Discovering superhard high-entropy diboride ceramics via a hybrid data-driven and knowledge-enabled model

Materials descriptors with multivariate, multiphase, and multiscale of a complex system have been treated as the remarkable materials genome, addressing the composition–processing–structure–property–performance (CPSPP) relationships during the development of advanced materials. With the aid of high-performance computations, big data, and artificial intelligence technologies, it is still a challenge to derive an explainable machine learning (ML) model to reveal the underlying CPSPP relationship, especially, under the extreme conditions.
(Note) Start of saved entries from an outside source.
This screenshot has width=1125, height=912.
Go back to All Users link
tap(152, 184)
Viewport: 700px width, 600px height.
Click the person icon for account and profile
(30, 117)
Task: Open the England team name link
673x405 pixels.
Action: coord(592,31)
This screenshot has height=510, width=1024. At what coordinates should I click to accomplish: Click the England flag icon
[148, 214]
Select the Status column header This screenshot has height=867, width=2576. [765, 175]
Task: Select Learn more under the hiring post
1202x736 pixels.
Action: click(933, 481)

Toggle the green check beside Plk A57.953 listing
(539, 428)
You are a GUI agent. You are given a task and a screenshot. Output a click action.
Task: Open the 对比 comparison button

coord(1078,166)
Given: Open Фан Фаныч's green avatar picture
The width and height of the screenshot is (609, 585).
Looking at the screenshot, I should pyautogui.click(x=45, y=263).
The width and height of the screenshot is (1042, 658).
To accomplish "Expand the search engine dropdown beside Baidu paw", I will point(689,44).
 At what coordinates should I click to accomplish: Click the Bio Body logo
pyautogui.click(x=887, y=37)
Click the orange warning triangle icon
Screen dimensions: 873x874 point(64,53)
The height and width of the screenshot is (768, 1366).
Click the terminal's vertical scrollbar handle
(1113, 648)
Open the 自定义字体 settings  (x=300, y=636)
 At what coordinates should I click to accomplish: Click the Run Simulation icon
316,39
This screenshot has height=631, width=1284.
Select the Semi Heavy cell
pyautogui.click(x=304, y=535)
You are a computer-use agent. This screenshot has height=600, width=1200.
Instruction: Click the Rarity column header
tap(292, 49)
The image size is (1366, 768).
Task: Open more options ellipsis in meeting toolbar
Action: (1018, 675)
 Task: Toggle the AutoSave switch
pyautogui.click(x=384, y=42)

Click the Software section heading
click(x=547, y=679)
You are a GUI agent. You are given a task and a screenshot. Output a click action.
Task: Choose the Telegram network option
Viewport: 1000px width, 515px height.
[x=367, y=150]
This work supports a smart strategy to derive an explainable model of composition–property–performance relationships via a hybrid data-driven and knowledge-enabled model, and designing superhard high-entropy diboride ceramics (HEBs) with a cost-effective approach. Five dominate features and optimal model were screened out from 149 features and nine algorithms by ML and validated in first-principles calculations. From Shapley additive explanations (SHAP) and electronic bottom layer, the predicted hardness increases with the improved mean electronegativity and electron work function (EWF) and decreases with growing average d valence electrons of composition. The 14 undeveloped potential superhard HEBs candidates via ML are further validated by first-principles calculations. Moreover, this EWF-ML model not only has better capability to distinguish the differences of solutes in same group of periodic table but is also a more effective method for material design than that of valence electron concentration.